* **Exercise task**
Copy the rows below word for word, leaving out the pictures.

(Records from a data collection)
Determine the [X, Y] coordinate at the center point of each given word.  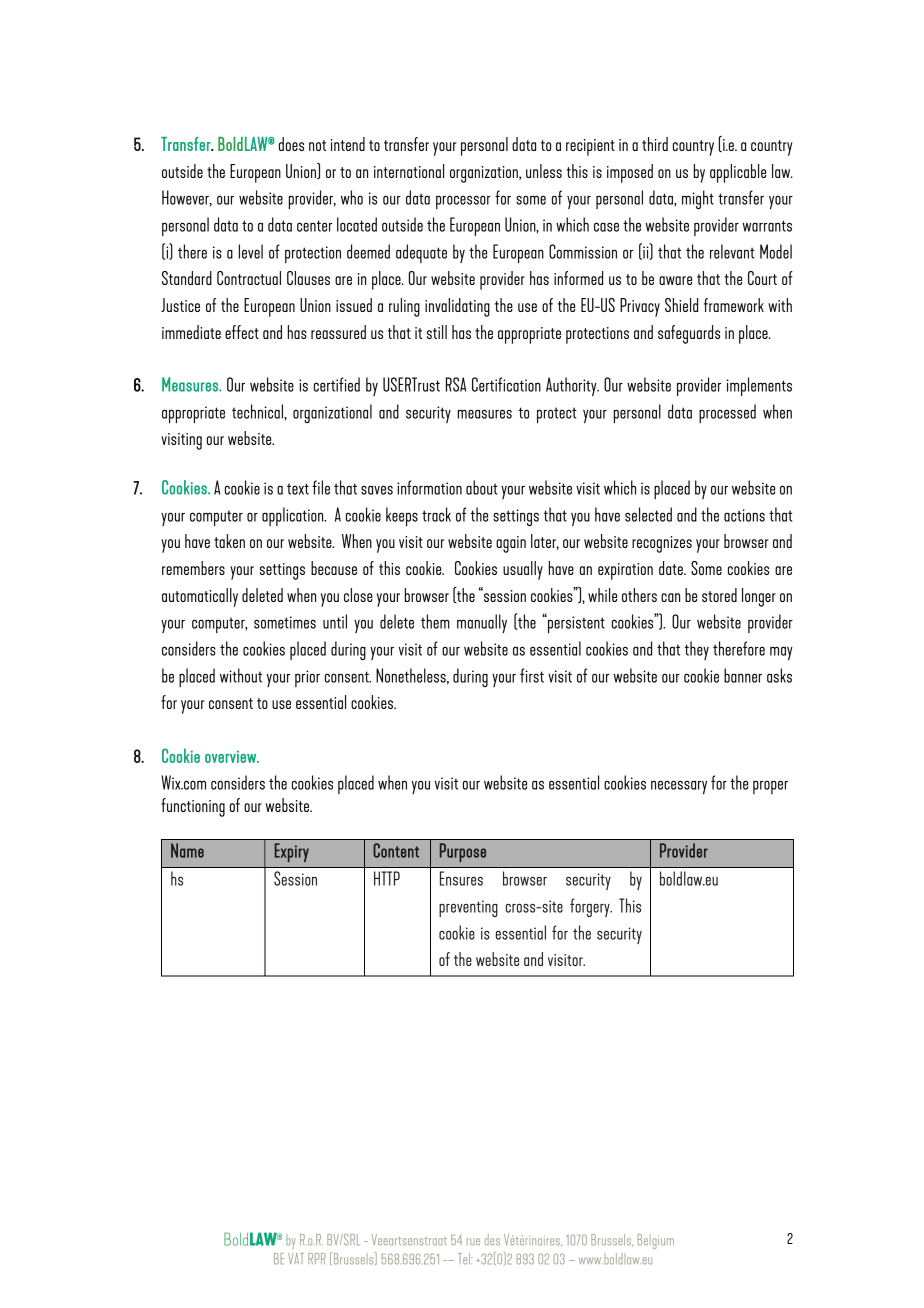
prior [307, 678]
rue [473, 1241]
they [697, 650]
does [291, 144]
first [532, 675]
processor [463, 202]
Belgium [656, 1241]
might [698, 199]
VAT [296, 1258]
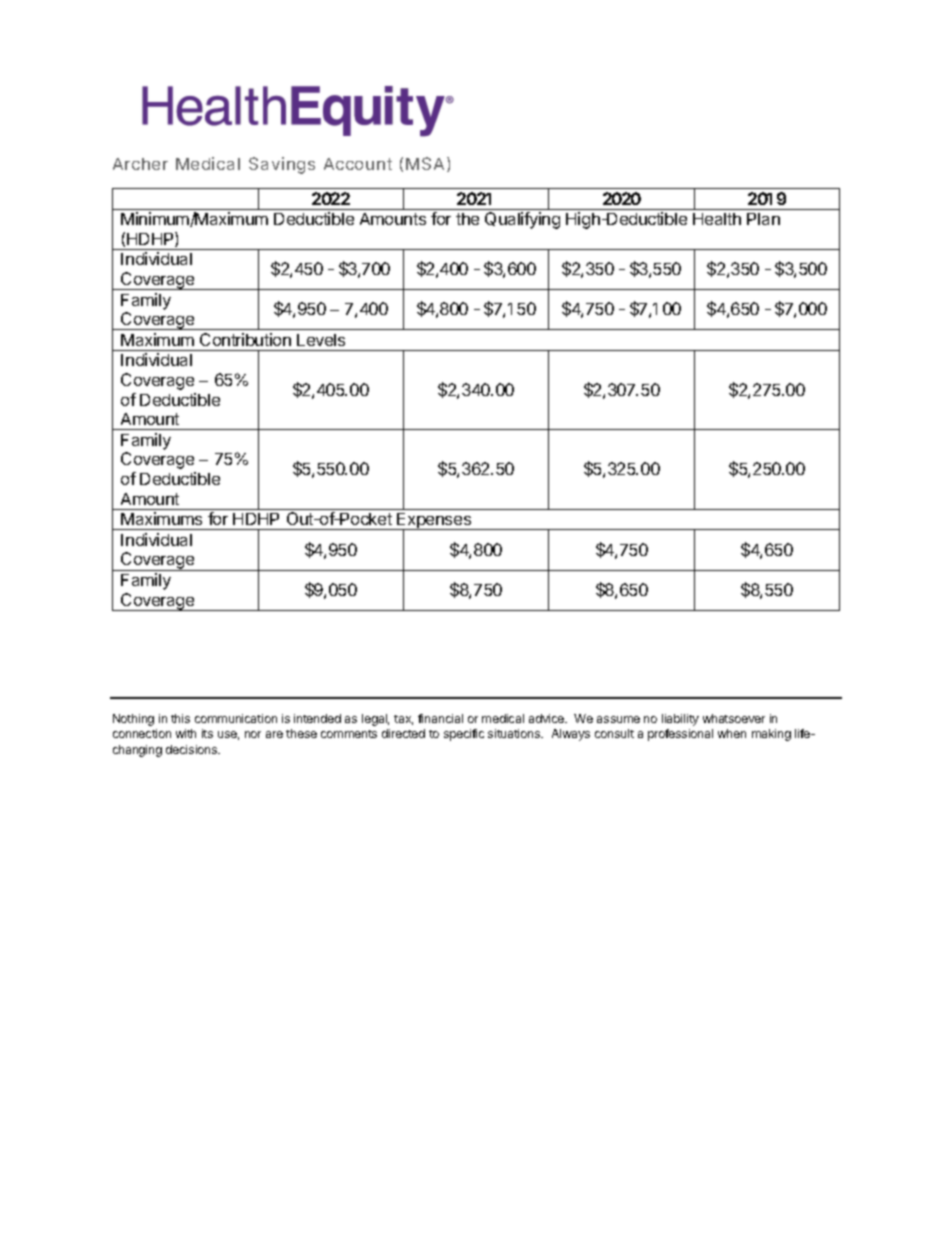 The width and height of the screenshot is (952, 1233). What do you see at coordinates (321, 340) in the screenshot?
I see `Levels` at bounding box center [321, 340].
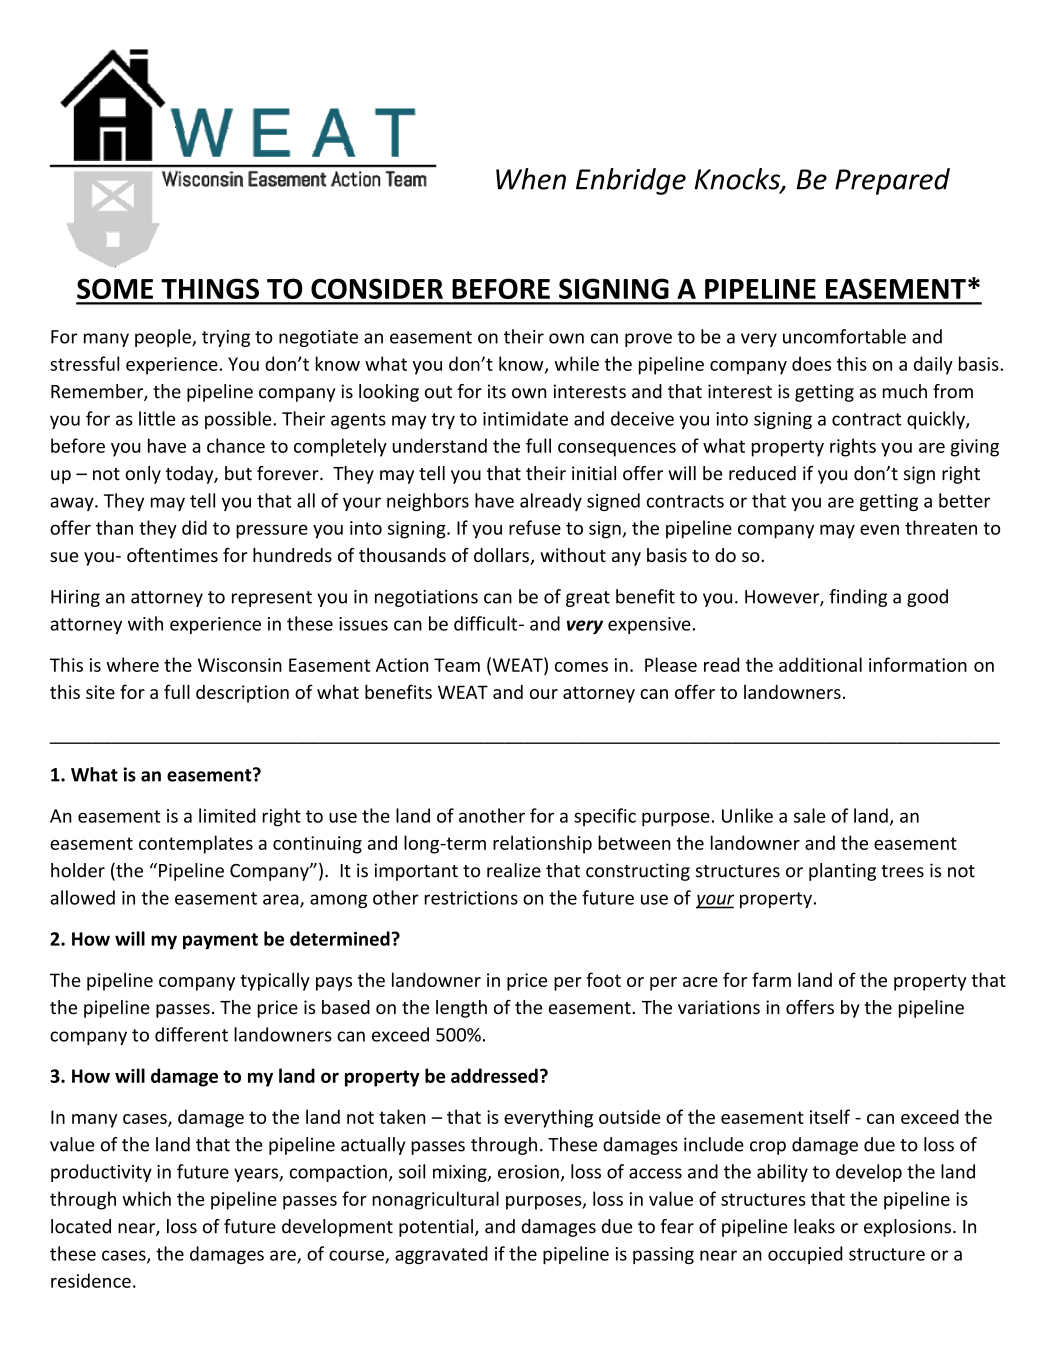  Describe the element at coordinates (879, 529) in the screenshot. I see `even` at that location.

* **Full response**
Determine the [X, Y] coordinate at the center point of each given word.  
prior [307, 678]
rue [473, 1241]
they [697, 650]
does [291, 144]
first [532, 675]
processor [463, 202]
Belgium [656, 1241]
might [698, 199]
VAT [296, 1258]
 The width and height of the screenshot is (952, 1233). What do you see at coordinates (321, 340) in the screenshot?
I see `Levels` at bounding box center [321, 340].
  Describe the element at coordinates (879, 529) in the screenshot. I see `even` at that location.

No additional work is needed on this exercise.